The problem = Each line below must be printed again exactly.

Records supplied =
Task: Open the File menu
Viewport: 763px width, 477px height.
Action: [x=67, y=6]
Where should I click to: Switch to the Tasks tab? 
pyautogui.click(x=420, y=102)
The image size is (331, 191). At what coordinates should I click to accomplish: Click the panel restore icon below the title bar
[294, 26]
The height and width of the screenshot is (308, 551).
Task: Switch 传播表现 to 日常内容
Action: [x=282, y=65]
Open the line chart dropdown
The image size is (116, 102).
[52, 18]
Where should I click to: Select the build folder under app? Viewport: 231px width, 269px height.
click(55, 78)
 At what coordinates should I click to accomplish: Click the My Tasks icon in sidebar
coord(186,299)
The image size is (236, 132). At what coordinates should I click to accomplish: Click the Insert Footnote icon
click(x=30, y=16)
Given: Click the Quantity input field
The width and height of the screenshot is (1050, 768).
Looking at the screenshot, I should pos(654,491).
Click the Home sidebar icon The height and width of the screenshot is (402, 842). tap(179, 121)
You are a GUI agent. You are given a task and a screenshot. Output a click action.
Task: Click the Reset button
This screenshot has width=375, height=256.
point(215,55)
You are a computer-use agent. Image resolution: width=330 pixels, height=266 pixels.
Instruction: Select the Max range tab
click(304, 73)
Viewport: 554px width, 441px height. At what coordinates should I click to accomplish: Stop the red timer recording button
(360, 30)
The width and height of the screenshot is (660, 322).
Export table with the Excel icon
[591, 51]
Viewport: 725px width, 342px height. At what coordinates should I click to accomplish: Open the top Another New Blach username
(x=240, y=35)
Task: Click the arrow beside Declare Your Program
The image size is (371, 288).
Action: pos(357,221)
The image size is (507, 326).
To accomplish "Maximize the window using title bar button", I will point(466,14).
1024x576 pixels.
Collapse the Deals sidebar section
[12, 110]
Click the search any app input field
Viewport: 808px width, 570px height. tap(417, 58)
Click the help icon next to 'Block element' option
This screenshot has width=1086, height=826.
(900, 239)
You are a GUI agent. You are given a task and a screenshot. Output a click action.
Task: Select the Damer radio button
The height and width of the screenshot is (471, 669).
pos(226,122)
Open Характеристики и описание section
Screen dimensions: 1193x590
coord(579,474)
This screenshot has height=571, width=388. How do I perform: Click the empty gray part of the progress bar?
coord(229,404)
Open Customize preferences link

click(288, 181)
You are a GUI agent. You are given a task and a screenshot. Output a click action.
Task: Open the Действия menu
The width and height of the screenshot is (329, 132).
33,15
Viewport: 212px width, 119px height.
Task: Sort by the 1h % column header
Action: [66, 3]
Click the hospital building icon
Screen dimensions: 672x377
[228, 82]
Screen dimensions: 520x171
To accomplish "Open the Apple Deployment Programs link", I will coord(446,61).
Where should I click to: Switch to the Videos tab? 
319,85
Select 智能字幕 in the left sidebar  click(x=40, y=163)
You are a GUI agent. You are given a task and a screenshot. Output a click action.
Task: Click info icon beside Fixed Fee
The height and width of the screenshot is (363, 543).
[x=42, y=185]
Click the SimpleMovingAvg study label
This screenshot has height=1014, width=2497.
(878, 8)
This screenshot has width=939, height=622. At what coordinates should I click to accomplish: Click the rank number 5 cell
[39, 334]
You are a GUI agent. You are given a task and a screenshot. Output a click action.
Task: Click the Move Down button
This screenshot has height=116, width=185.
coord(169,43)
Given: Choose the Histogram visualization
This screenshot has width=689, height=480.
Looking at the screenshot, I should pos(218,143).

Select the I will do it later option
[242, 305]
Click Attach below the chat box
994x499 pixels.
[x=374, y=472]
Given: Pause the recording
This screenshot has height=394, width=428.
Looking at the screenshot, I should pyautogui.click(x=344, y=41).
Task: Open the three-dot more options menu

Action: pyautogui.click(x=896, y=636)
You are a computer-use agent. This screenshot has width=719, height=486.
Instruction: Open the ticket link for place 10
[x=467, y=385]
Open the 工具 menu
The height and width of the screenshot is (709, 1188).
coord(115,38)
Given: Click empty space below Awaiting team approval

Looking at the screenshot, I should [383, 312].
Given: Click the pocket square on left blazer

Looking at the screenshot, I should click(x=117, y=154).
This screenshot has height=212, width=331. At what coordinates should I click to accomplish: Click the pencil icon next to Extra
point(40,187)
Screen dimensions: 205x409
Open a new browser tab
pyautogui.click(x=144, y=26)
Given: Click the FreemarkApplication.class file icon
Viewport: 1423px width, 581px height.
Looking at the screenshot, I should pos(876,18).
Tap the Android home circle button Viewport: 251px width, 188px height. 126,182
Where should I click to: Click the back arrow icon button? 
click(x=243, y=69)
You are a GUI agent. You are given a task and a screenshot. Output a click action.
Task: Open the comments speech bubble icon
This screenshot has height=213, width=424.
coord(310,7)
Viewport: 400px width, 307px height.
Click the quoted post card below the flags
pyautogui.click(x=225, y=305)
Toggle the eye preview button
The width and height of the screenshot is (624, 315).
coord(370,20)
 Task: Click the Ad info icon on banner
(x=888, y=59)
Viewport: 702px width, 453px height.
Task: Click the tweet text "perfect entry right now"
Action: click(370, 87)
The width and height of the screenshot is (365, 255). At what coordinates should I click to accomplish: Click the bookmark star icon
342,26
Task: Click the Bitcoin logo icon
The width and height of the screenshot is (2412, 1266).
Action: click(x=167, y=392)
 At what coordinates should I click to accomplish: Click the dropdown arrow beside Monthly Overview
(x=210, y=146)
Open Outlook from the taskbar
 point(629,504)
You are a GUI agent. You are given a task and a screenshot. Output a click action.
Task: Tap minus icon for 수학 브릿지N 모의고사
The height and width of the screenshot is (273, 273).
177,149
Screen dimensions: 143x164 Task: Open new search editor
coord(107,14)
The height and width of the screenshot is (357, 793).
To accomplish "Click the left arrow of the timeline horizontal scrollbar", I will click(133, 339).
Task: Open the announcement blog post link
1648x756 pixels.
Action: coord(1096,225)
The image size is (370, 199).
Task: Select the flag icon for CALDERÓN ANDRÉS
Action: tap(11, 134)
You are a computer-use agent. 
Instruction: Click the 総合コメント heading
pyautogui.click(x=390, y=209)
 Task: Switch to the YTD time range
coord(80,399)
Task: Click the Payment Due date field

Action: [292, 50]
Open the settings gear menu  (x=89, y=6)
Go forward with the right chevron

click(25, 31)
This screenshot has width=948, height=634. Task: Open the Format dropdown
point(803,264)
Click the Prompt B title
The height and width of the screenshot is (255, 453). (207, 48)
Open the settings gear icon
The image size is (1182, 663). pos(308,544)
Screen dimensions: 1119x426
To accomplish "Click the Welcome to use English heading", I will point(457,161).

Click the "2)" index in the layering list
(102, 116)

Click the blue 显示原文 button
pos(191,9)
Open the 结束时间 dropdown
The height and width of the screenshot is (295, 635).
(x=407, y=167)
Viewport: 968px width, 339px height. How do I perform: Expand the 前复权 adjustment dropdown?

Response area =
Task: Open the File menu
Viewport: 763px width, 477px height.
Action: [x=67, y=6]
Where should I click to: Switch to the Tasks tab? 
pyautogui.click(x=420, y=102)
The image size is (331, 191). At what coordinates should I click to accomplish: Click the panel restore icon below the title bar
[294, 26]
The height and width of the screenshot is (308, 551).
Task: Switch 传播表现 to 日常内容
Action: [x=282, y=65]
Open the line chart dropdown
The image size is (116, 102).
[52, 18]
Where should I click to: Select the build folder under app? Viewport: 231px width, 269px height.
click(55, 78)
 At what coordinates should I click to accomplish: Click the My Tasks icon in sidebar
coord(186,299)
The image size is (236, 132). At what coordinates should I click to accomplish: Click the Insert Footnote icon
click(x=30, y=16)
Given: Click the Quantity input field
The width and height of the screenshot is (1050, 768).
Looking at the screenshot, I should pos(654,491).
Click the Home sidebar icon The height and width of the screenshot is (402, 842). tap(179, 121)
You are a GUI agent. You are given a task and a screenshot. Output a click action.
Task: Click the Reset button
This screenshot has width=375, height=256.
point(215,55)
You are a computer-use agent. Image resolution: width=330 pixels, height=266 pixels.
Instruction: Select the Max range tab
click(304, 73)
Viewport: 554px width, 441px height. At what coordinates should I click to accomplish: Stop the red timer recording button
(360, 30)
The width and height of the screenshot is (660, 322).
Export table with the Excel icon
[591, 51]
Viewport: 725px width, 342px height. At what coordinates should I click to accomplish: Open the top Another New Blach username
(x=240, y=35)
Task: Click the arrow beside Declare Your Program
The image size is (371, 288).
Action: pos(357,221)
The image size is (507, 326).
To accomplish "Maximize the window using title bar button", I will point(466,14).
1024x576 pixels.
Collapse the Deals sidebar section
[12, 110]
Click the search any app input field
Viewport: 808px width, 570px height. tap(417, 58)
Click the help icon next to 'Block element' option
This screenshot has width=1086, height=826.
(900, 239)
You are a GUI agent. You are given a task and a screenshot. Output a click action.
Task: Select the Damer radio button
The height and width of the screenshot is (471, 669).
pos(226,122)
Open Характеристики и описание section
Screen dimensions: 1193x590
coord(579,474)
This screenshot has height=571, width=388. How do I perform: Click the empty gray part of the progress bar?
coord(229,404)
Open Customize preferences link

click(288, 181)
You are a GUI agent. You are given a task and a screenshot. Output a click action.
Task: Open the Действия menu
The width and height of the screenshot is (329, 132).
33,15
Viewport: 212px width, 119px height.
Task: Sort by the 1h % column header
Action: [66, 3]
Click the hospital building icon
Screen dimensions: 672x377
[228, 82]
Screen dimensions: 520x171
To accomplish "Open the Apple Deployment Programs link", I will coord(446,61).
Where should I click to: Switch to the Videos tab? 
319,85
Select 智能字幕 in the left sidebar  click(x=40, y=163)
You are a GUI agent. You are given a task and a screenshot. Output a click action.
Task: Click info icon beside Fixed Fee
The height and width of the screenshot is (363, 543).
[x=42, y=185]
Click the SimpleMovingAvg study label
This screenshot has height=1014, width=2497.
(878, 8)
This screenshot has width=939, height=622. At what coordinates should I click to accomplish: Click the rank number 5 cell
[39, 334]
You are a GUI agent. You are given a task and a screenshot. Output a click action.
Task: Click the Move Down button
This screenshot has height=116, width=185.
coord(169,43)
Given: Choose the Histogram visualization
This screenshot has width=689, height=480.
Looking at the screenshot, I should pos(218,143).

Select the I will do it later option
[242, 305]
Click Attach below the chat box
994x499 pixels.
[x=374, y=472]
Given: Pause the recording
This screenshot has height=394, width=428.
Looking at the screenshot, I should pyautogui.click(x=344, y=41).
Task: Open the three-dot more options menu

Action: pyautogui.click(x=896, y=636)
You are a computer-use agent. This screenshot has width=719, height=486.
Instruction: Open the ticket link for place 10
[x=467, y=385]
Open the 工具 menu
The height and width of the screenshot is (709, 1188).
coord(115,38)
Given: Click empty space below Awaiting team approval

Looking at the screenshot, I should [383, 312].
Given: Click the pocket square on left blazer

Looking at the screenshot, I should click(x=117, y=154).
This screenshot has height=212, width=331. At what coordinates should I click to accomplish: Click the pencil icon next to Extra
point(40,187)
Screen dimensions: 205x409
Open a new browser tab
pyautogui.click(x=144, y=26)
Given: Click the FreemarkApplication.class file icon
Viewport: 1423px width, 581px height.
Looking at the screenshot, I should pos(876,18).
Tap the Android home circle button Viewport: 251px width, 188px height. 126,182
Where should I click to: Click the back arrow icon button? 
click(x=243, y=69)
You are a GUI agent. You are given a task and a screenshot. Output a click action.
Task: Open the comments speech bubble icon
This screenshot has height=213, width=424.
coord(310,7)
Viewport: 400px width, 307px height.
Click the quoted post card below the flags
pyautogui.click(x=225, y=305)
Toggle the eye preview button
The width and height of the screenshot is (624, 315).
coord(370,20)
 Task: Click the Ad info icon on banner
(x=888, y=59)
Viewport: 702px width, 453px height.
Task: Click the tweet text "perfect entry right now"
Action: click(370, 87)
The width and height of the screenshot is (365, 255). At what coordinates should I click to accomplish: Click the bookmark star icon
342,26
Task: Click the Bitcoin logo icon
The width and height of the screenshot is (2412, 1266).
Action: click(x=167, y=392)
 At what coordinates should I click to accomplish: Click the dropdown arrow beside Monthly Overview
(x=210, y=146)
Open Outlook from the taskbar
 point(629,504)
You are a GUI agent. You are given a task and a screenshot. Output a click action.
Task: Tap minus icon for 수학 브릿지N 모의고사
The height and width of the screenshot is (273, 273).
177,149
Screen dimensions: 143x164 Task: Open new search editor
coord(107,14)
The height and width of the screenshot is (357, 793).
To accomplish "Click the left arrow of the timeline horizontal scrollbar", I will click(133, 339).
Task: Open the announcement blog post link
1648x756 pixels.
Action: coord(1096,225)
The image size is (370, 199).
Task: Select the flag icon for CALDERÓN ANDRÉS
Action: tap(11, 134)
You are a computer-use agent. 
Instruction: Click the 総合コメント heading
pyautogui.click(x=390, y=209)
 Task: Switch to the YTD time range
coord(80,399)
Task: Click the Payment Due date field

Action: [292, 50]
Open the settings gear menu  (x=89, y=6)
Go forward with the right chevron

click(25, 31)
This screenshot has width=948, height=634. Task: Open the Format dropdown
point(803,264)
Click the Prompt B title
The height and width of the screenshot is (255, 453). (207, 48)
Open the settings gear icon
The image size is (1182, 663). pos(308,544)
Screen dimensions: 1119x426
To accomplish "Click the Welcome to use English heading", I will point(457,161).

Click the "2)" index in the layering list
(102, 116)

Click the blue 显示原文 button
pos(191,9)
Open the 结束时间 dropdown
The height and width of the screenshot is (295, 635).
(x=407, y=167)
Viewport: 968px width, 339px height. How do I perform: Expand the 前复权 adjustment dropdown?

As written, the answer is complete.